If you go with rails you still can get to a point very quick, with the downside that you have to spend time for upgrading. But both the elegance and maturity of rails 3, in regard of it's age is quite unique. The older it gets the prettier.

[2]. Agreed. I've been working both on client projects and in startups. If you have 10 Rails projects from clients to support, this is a nightmare, (rails 1.2 - 3.0, from mongrels to passengers). It's hard to charge clients for a rails upgrade.

[3] I developed rails since 0.14 full-time. I think rails was/is very conservative regarding trendy things (except coffeescript).



>But maintaining it still takes time, no matter what language/framework you're using.

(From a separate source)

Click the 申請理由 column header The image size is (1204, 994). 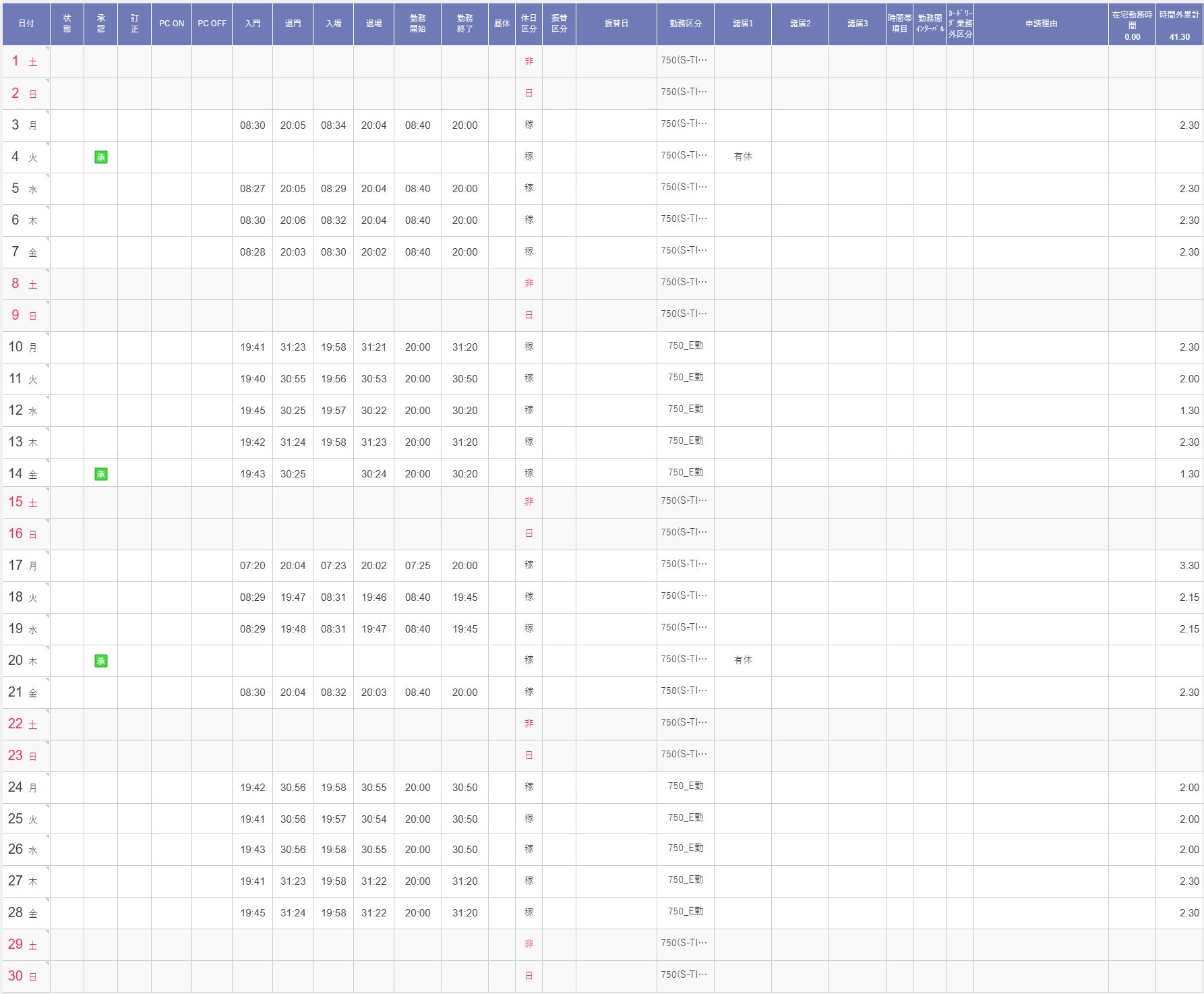tap(1041, 24)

Upgrading to a new version is in the end maintenance (security fixes, underlying framework improvements, and the refactorings that go hand in hand with upgrading).

Pointing out the obvious here but using matured languages/frameworks tends to have less of this problem.

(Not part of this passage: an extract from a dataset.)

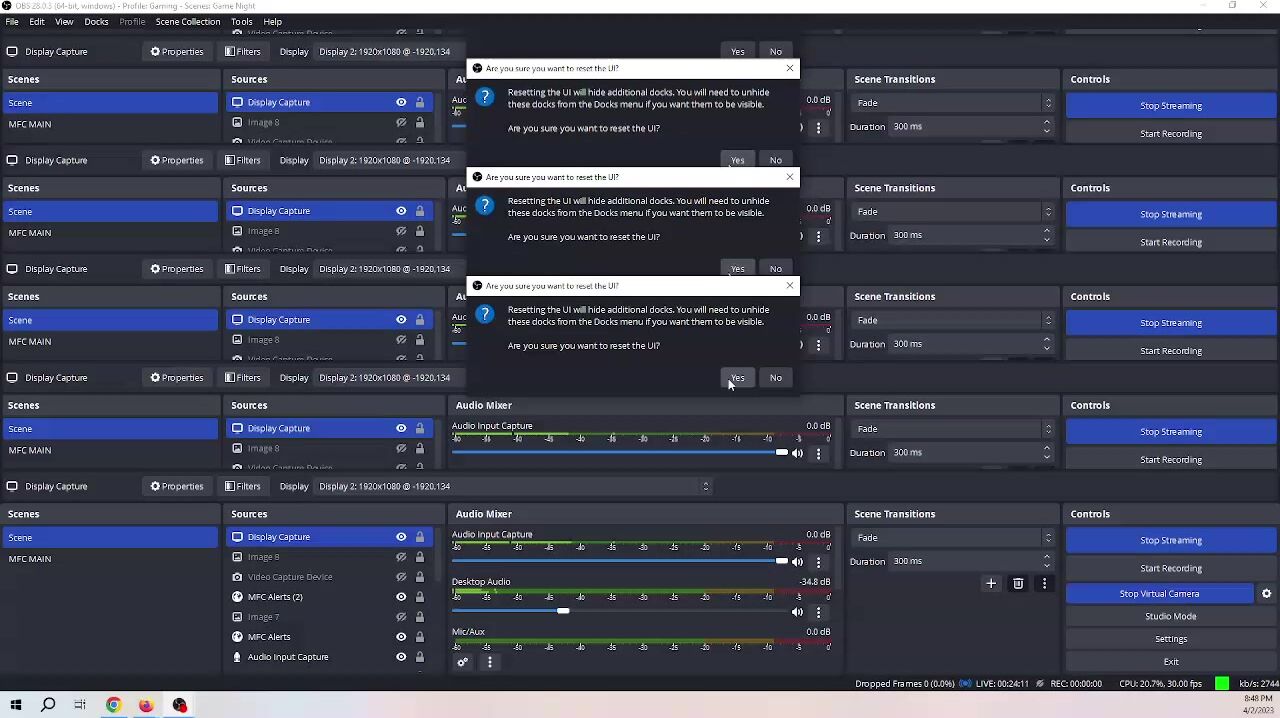The height and width of the screenshot is (718, 1280).
Task: Mute the Desktop Audio speaker icon
Action: (797, 612)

It's like dating: stable -> boring and reliable while dynamically changing -> exciting but scary.


The rails 2 -> rails 3 upgrade path is one of the most complex upgrade paths I have seen for a web framework


I'm not so sure about that, for me it was mostly just moving gems from environment.rb to a Gemfile and updating gems/plugins. After that, I fixed deprecation warnings and moved everything to AREL/scopes at a fairly leisurely pace.


Did you forget about the always-on XSS escaping? Fixing just that took me more than a week on a large project. (I still think there should have been an option to switch it off for old projects.)


Oh yeah, I don't remember it being THAT bad with haml. I think it was mostly just adding .html_safe in some helpers, but I could be misremembering.